> WHAT IS NEEDED:
Apart from pictures, transcribe exactly each line from the one containing "The image size" through the final line of the listing below.

Segment Open

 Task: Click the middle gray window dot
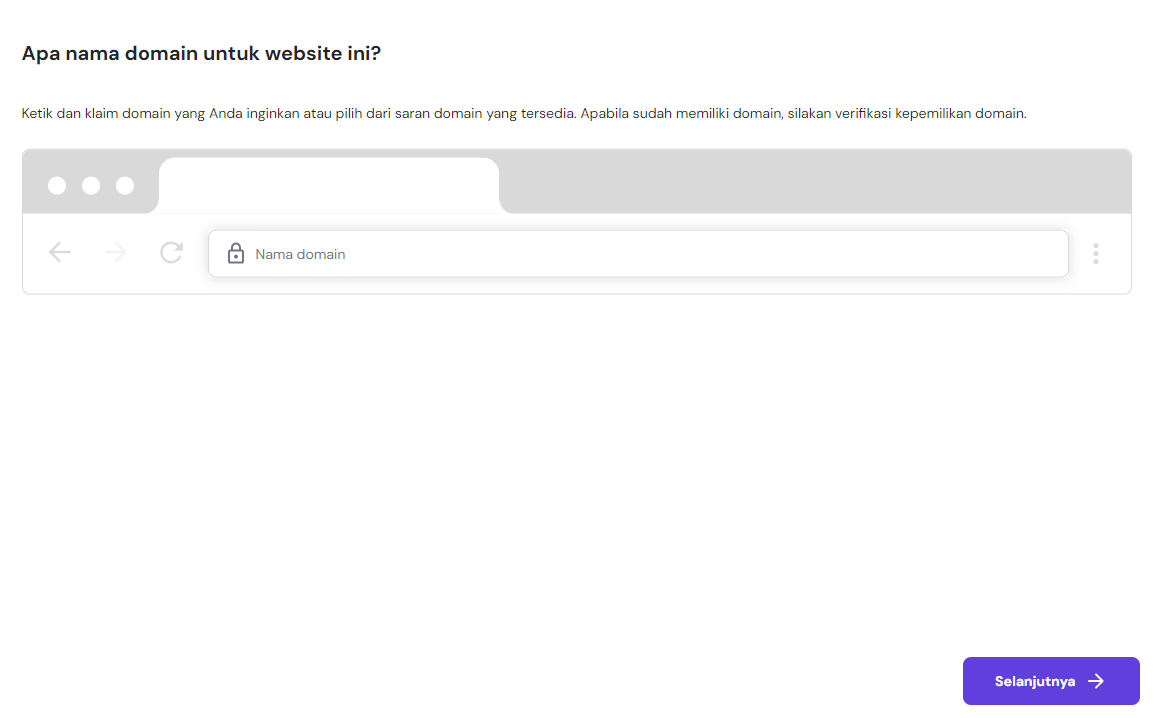[91, 184]
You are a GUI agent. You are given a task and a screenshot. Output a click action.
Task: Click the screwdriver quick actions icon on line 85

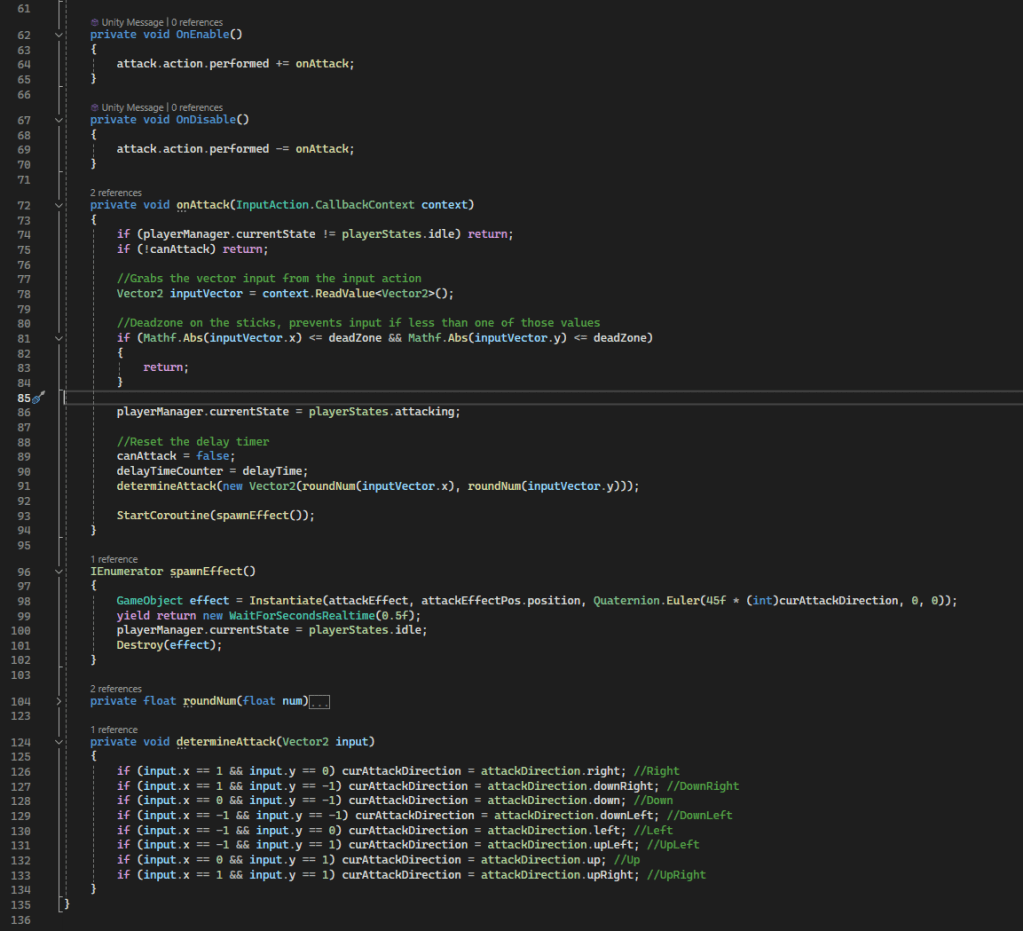38,397

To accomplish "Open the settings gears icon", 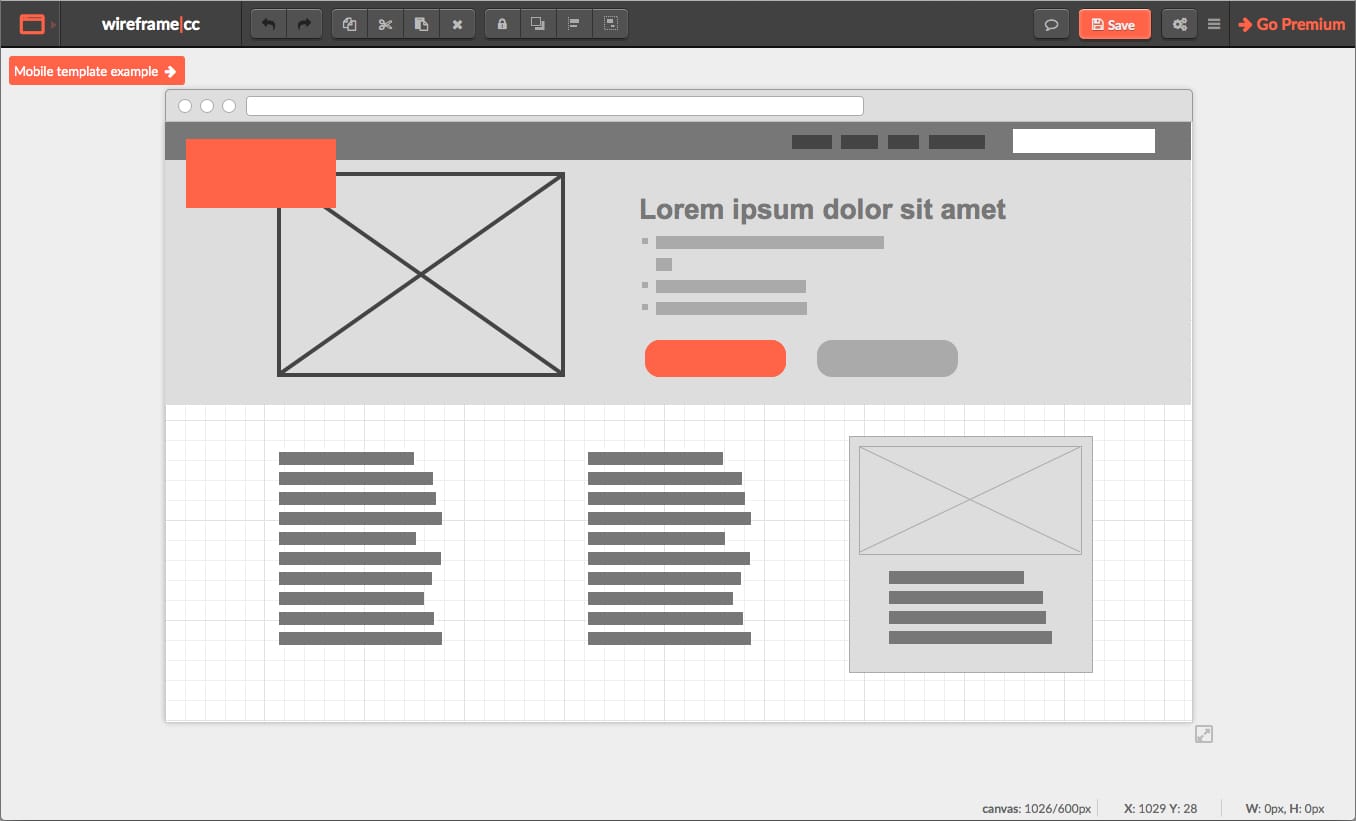I will coord(1179,24).
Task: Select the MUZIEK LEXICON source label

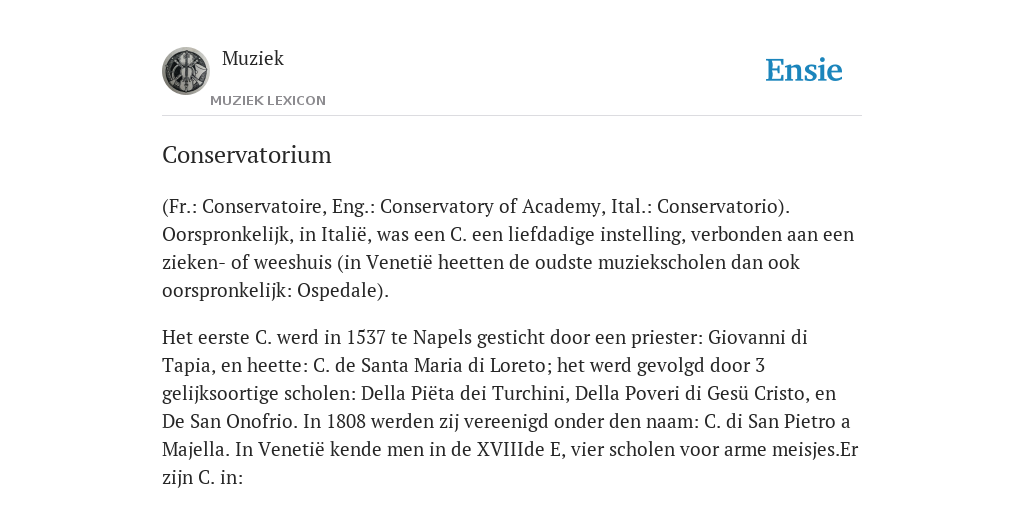Action: tap(268, 101)
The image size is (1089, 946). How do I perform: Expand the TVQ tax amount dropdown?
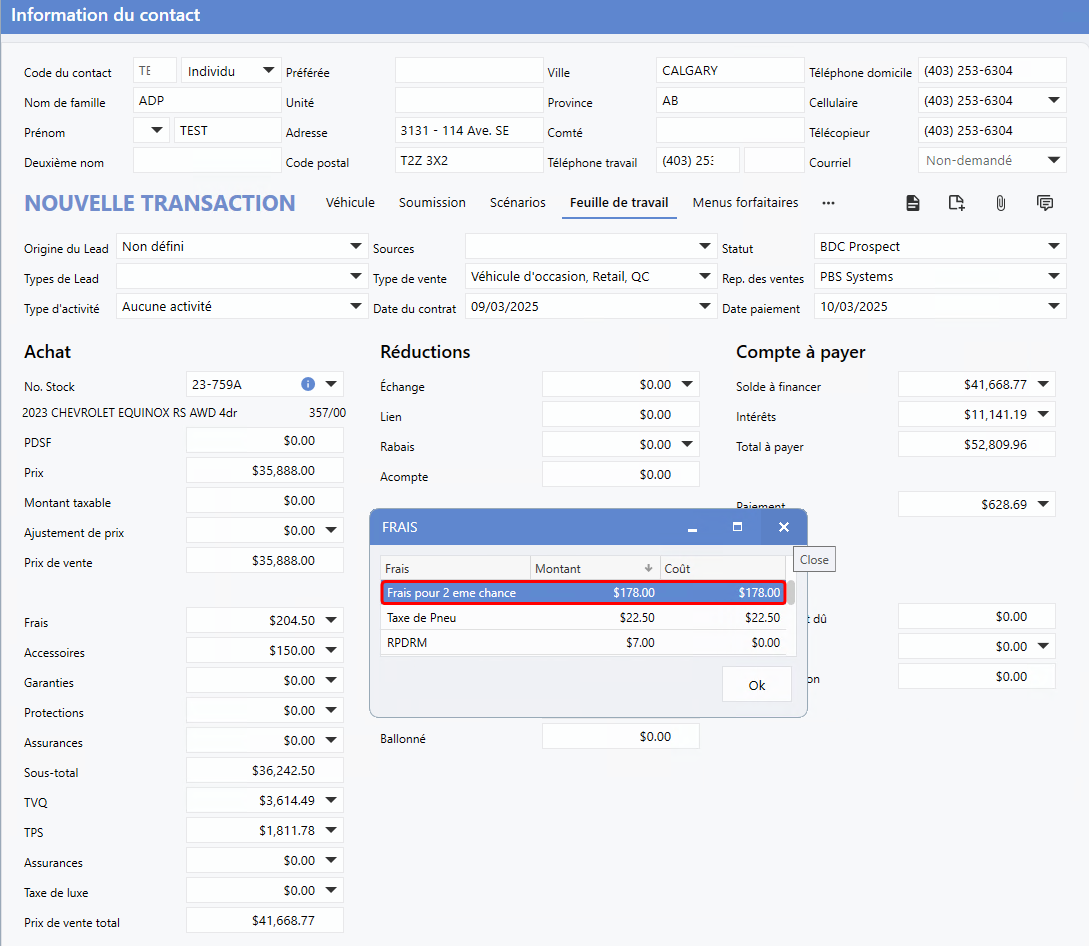(332, 801)
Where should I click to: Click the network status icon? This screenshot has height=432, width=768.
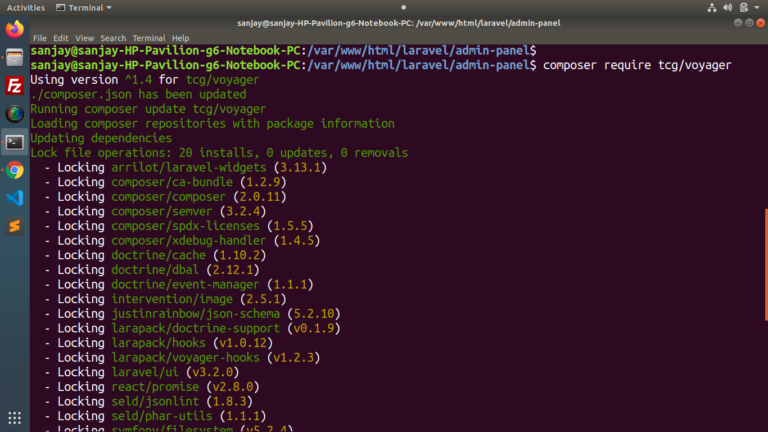coord(710,7)
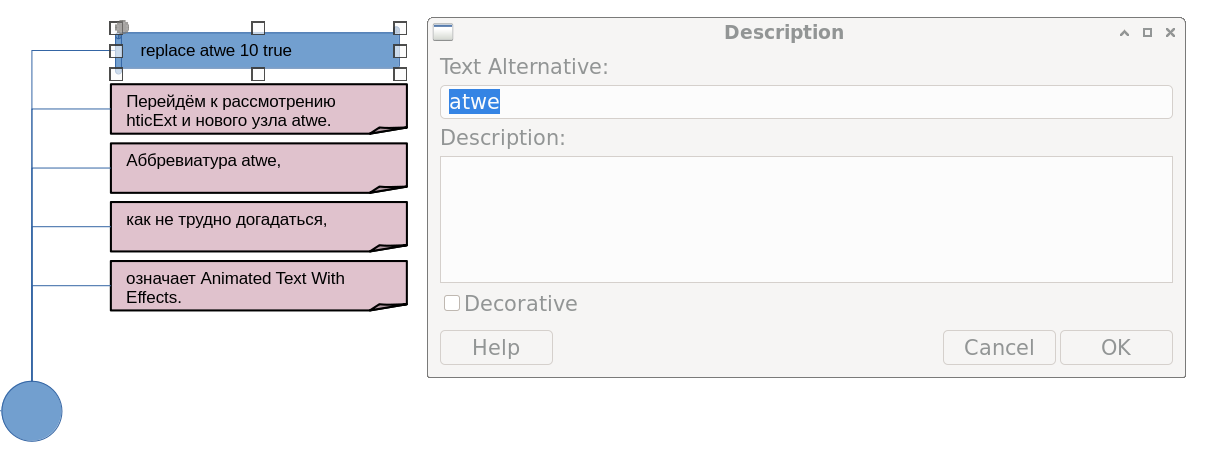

Segment Closed

> ANSWER TO THE EXERCISE:
The image size is (1089, 946). How do I perform: Expand the TVQ tax amount dropdown?
(332, 801)
Where should I click to: Click the network status icon? This screenshot has height=432, width=768.
coord(710,7)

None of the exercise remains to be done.